(Pixel coordinate grounding data)
# # #
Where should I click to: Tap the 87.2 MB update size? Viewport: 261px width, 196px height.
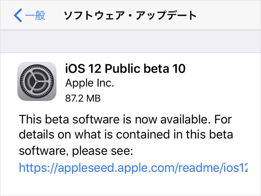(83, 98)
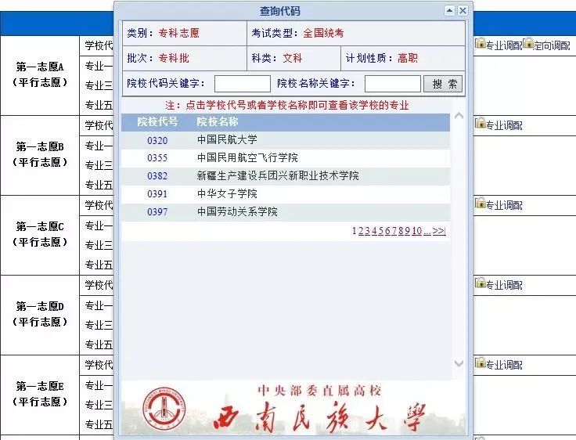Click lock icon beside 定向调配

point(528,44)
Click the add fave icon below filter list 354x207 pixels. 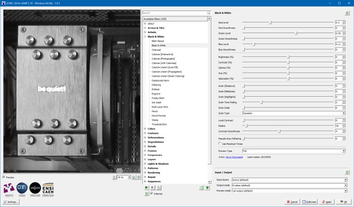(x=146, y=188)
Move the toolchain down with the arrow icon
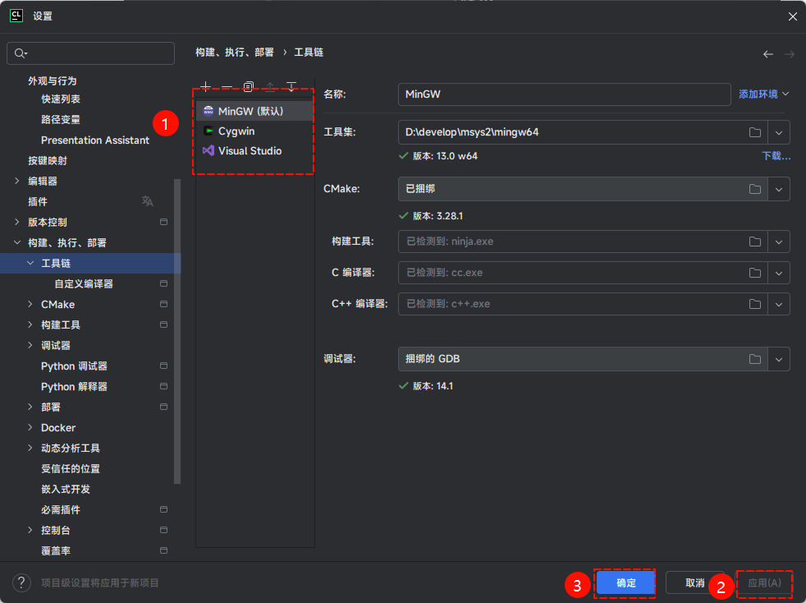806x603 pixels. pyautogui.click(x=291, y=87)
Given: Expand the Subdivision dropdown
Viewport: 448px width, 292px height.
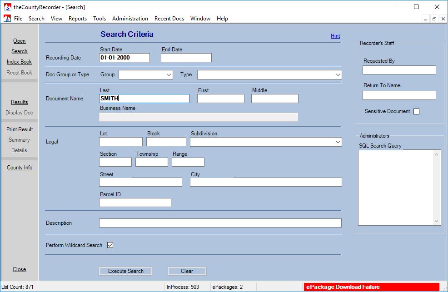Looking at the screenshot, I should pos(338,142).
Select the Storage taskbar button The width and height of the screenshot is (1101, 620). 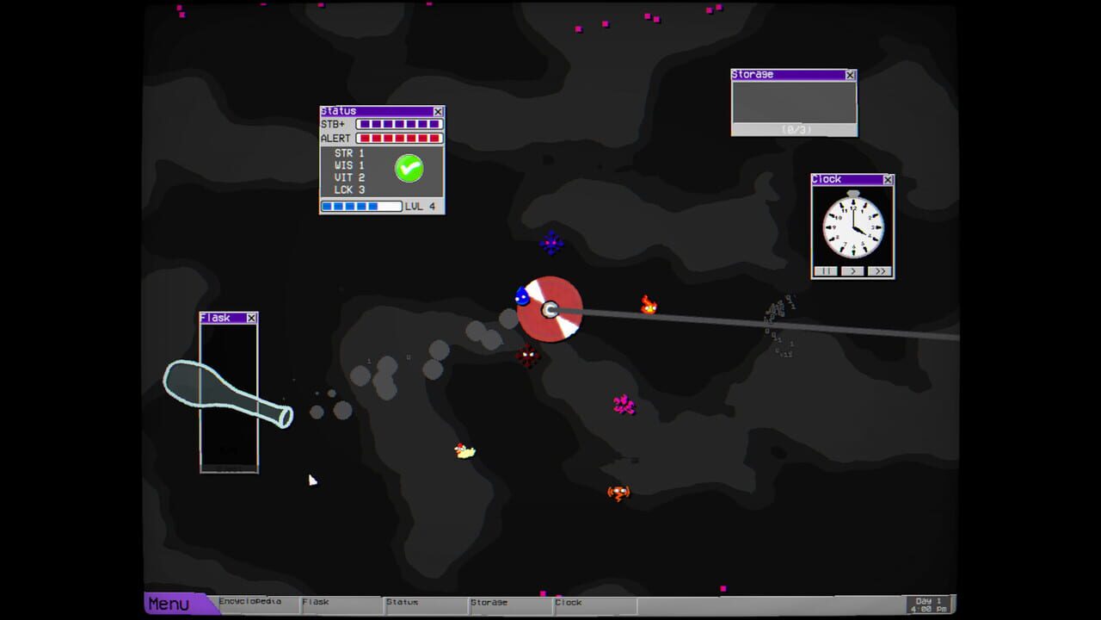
# # #
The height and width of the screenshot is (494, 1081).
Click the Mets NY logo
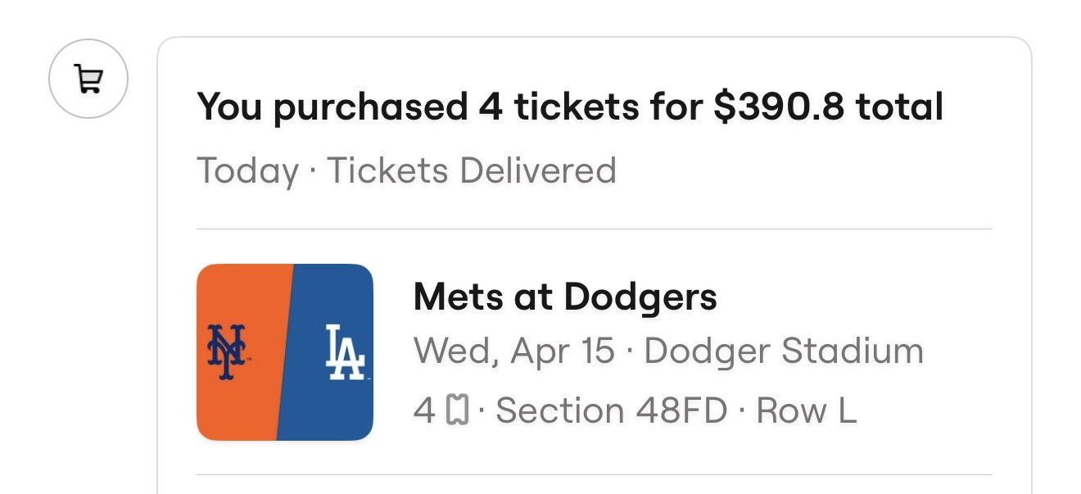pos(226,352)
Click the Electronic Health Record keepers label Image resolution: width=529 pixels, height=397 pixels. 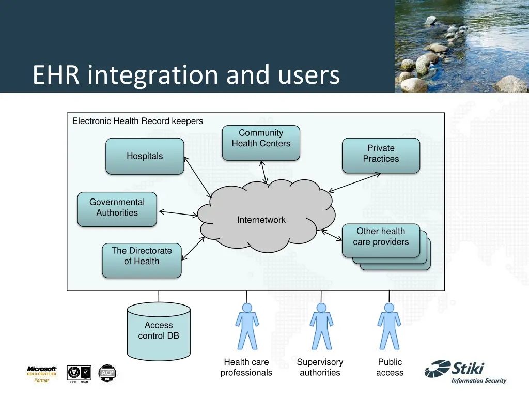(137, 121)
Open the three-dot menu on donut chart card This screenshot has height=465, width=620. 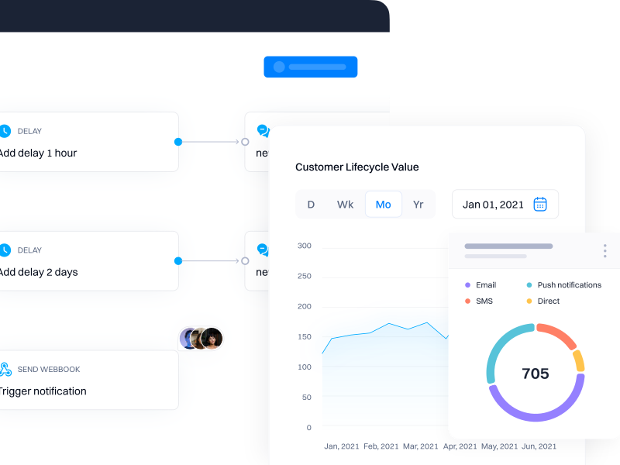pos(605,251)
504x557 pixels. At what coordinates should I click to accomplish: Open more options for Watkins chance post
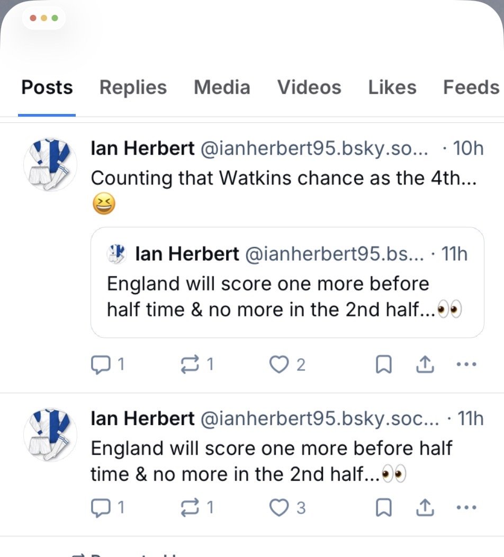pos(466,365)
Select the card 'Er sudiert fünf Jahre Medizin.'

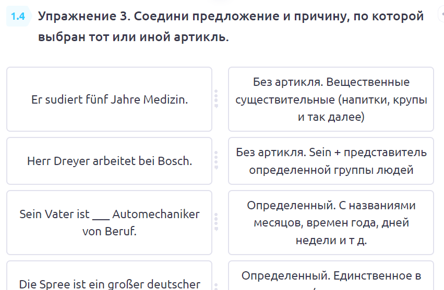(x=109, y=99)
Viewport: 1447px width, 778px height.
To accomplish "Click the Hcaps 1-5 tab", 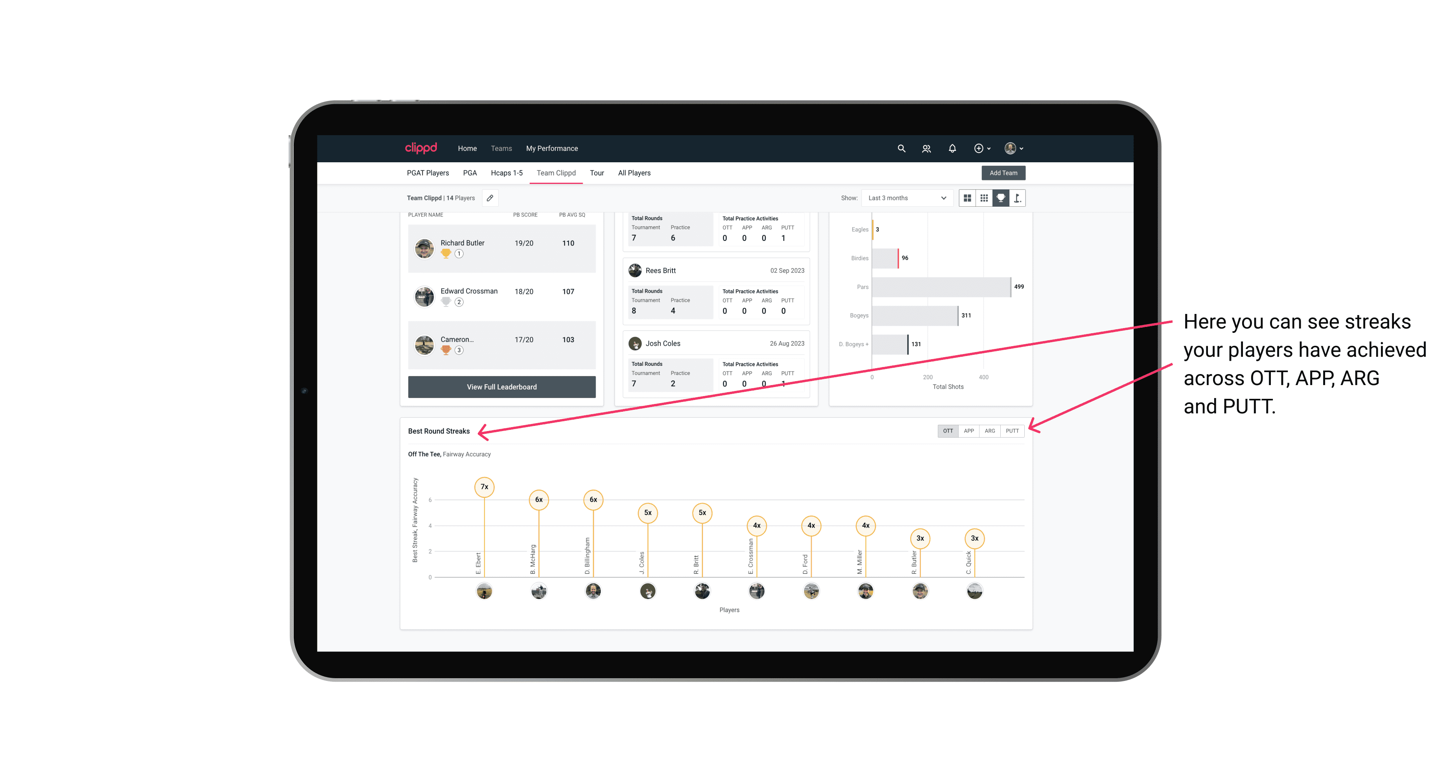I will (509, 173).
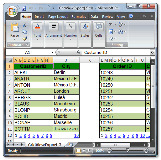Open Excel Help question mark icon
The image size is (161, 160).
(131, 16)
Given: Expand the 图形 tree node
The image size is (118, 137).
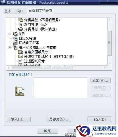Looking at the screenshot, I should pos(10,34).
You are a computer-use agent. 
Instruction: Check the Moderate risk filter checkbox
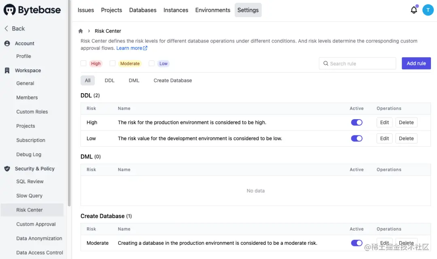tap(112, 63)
# # #
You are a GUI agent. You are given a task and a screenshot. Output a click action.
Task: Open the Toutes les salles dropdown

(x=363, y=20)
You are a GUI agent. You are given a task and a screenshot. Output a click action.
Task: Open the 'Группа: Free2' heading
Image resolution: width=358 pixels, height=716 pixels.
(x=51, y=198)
# # #
▶ Task goal
Scan the data above for the string "Expand". Copy every line in which it appears.

▶ Answer area
Given: Expand the Subdivision dropdown
Given: Expand the 图形 tree node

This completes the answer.